Plastoglobules (PGs) are oval or tubular lipid-rich structures present in all plastid types, but their specific functions are unclear. PGs contain quinones, alpha-tocopherol, and lipids and, in chromoplasts, carotenoids as well. It is not known whether PGs contain any enzymes or regulatory proteins. Here, we determined the proteome of PGs from chloroplasts of stressed and unstressed leaves of Arabidopsis (Arabidopsis thaliana) as well as from pepper (Capsicum annuum) fruit chromoplasts using mass spectrometry. Together, this showed that the proteome of chloroplast PGs consists of seven fibrillins, providing a protein coat and preventing coalescence of the PGs, and an additional 25 proteins likely involved in metabolism of isoprenoid-derived molecules (quinines and tocochromanols), lipids, and carotenoid cleavage.

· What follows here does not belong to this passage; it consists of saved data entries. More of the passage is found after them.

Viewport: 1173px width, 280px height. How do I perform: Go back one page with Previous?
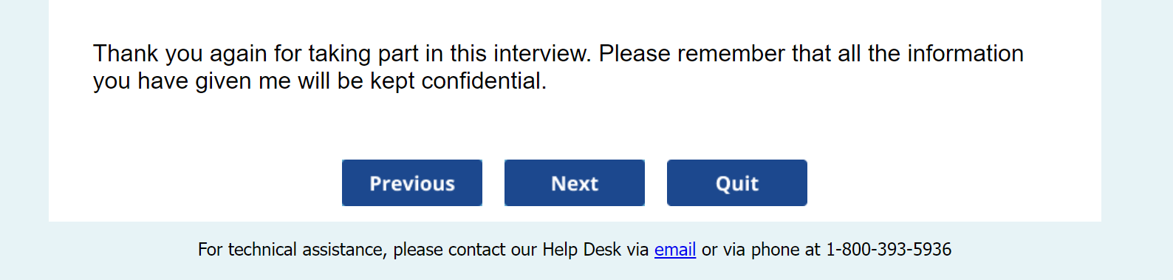(412, 182)
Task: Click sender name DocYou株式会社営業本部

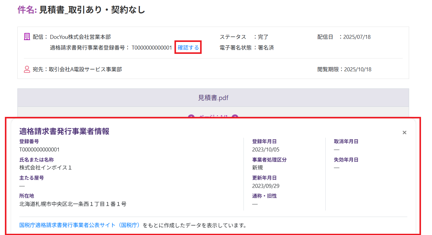Action: pos(80,37)
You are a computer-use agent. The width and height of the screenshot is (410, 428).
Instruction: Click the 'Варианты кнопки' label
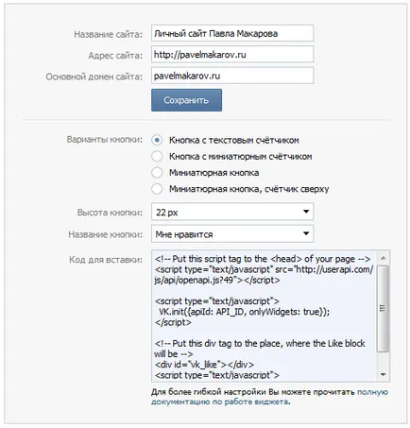105,140
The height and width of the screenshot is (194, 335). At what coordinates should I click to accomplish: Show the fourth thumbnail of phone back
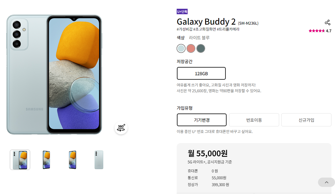99,160
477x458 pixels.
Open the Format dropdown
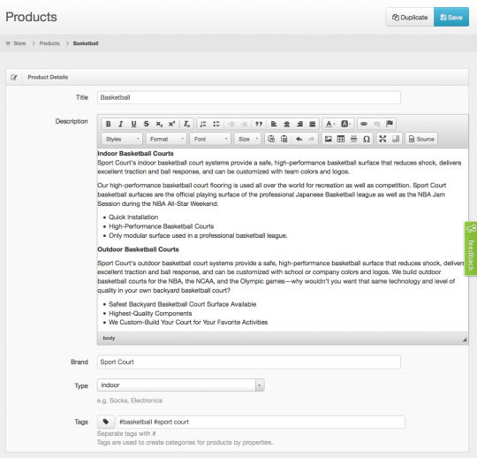click(166, 139)
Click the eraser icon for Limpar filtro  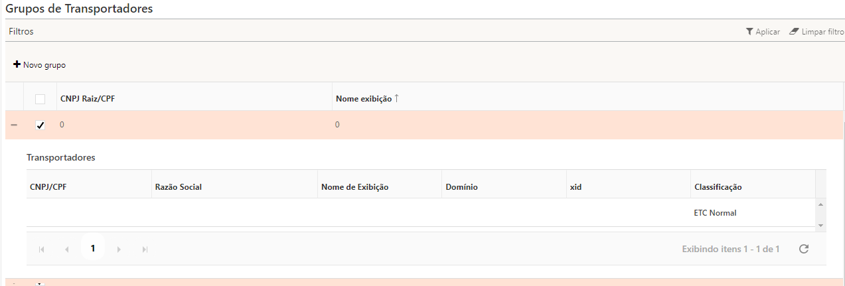click(x=794, y=32)
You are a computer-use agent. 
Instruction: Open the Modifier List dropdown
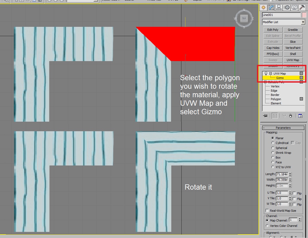click(303, 22)
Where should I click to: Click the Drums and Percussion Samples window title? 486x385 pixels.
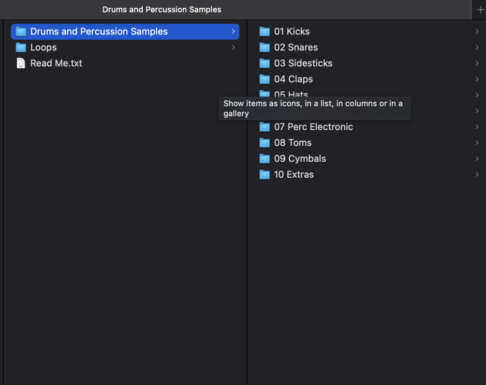pyautogui.click(x=162, y=10)
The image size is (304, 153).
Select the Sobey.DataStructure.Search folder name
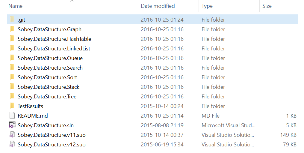(x=50, y=68)
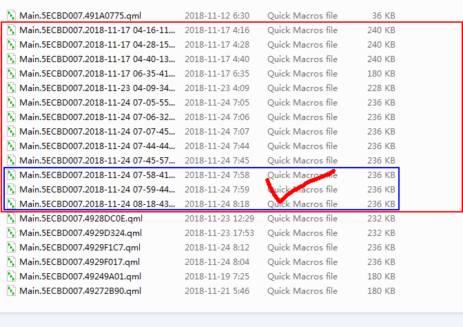Select the icon of Main.5ECBD007.4928DC0E.qml
Viewport: 463px width, 327px height.
[x=11, y=218]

Four unknown ABC1 kinases were identified, possibly involved in regulation of quinone monooxygenases. Most proteins have not been observed earlier but have predicted N-terminal chloroplast transit peptides and lack transmembrane domains, consistent with localization in the PG lipid monolayer particles. Quantitative differences in PG composition in response to high light stress and degreening were determined by differential stable-isotope labeling using formaldehyde. More than 20 proteins were identified in the PG proteome of pepper chromoplasts, including four enzymes of carotenoid biosynthesis and several homologs of proteins observed in the chloroplast PGs. Our data strongly suggest that PGs in chloroplasts form a functional metabolic link between the inner envelope and thylakoid membranes and play a role in breakdown of carotenoids and oxidative stress defense, whereas PGs in chromoplasts are also an active site for carotenoid conversions.

Figure 1.

Purification scheme and photograph of purified PGs of Arabidopsis chloroplasts (in color).

Figure 2.

1-D PAGE analysis of PG proteomes from Arabidopsis chloroplasts (A), pepper chromoplasts (B), and low-density lipid structures from rice etioplasts (B). Labeling of the gel lanes is as follows: R2, ClpR2; C, wild-type plant grown under optimal conditions; HL, wild-type plant grown for 7 d at HL (1,500 μE m⁻² s⁻¹); D, wild-type plants kept for 7 d in total darkness; P, PGs isolated from red pepper chromoplasts; R, low-density lipid structures from rice etioplasts. Proteins were identified in the numbered bands; accession numbers are listed in Tables I and II (Arabidopsis), and Table III (pepper). Detailed results for MALDI-TOF MS peptide mass fingerprinting on chloroplast PGs are provided in Supplemental Table I.

Figure 3.

Outline of differential accumulation analysis using stable-isotope labeling with DCDO and HCHO. For a pairwise comparison of dark and HL samples, 2.5 μg of each digested proteome were labeled with DCDO or HCHO. Each quantification was repeated with a switch of isotope labels so as to minimize possible isotope biases on the quantification (A). Comparison between the different stress treatments (dark and HL) and the unstressed condition were always pairwise (B). C, Detailed m/z isotope envelopes for peptide GDGGLFVLAR labeled with HCHO (mass shift of 28 D per free amine) or DCDO (mass shift of 32 D per free amine).

Figure 4.

Schematic overview of proposed organization (A) and functional role of the PG and its proteome (B). PGs consist of a monolayer of lipids and sequester different hydrophilic small molecules, such as quinones and tocopherols. Structural proteins (fibrillins) and enzymes are attached to or embedded in the monolayer, but proteins lack transmembrane domains (A). Integration of PG functions in plastid metabolism (B).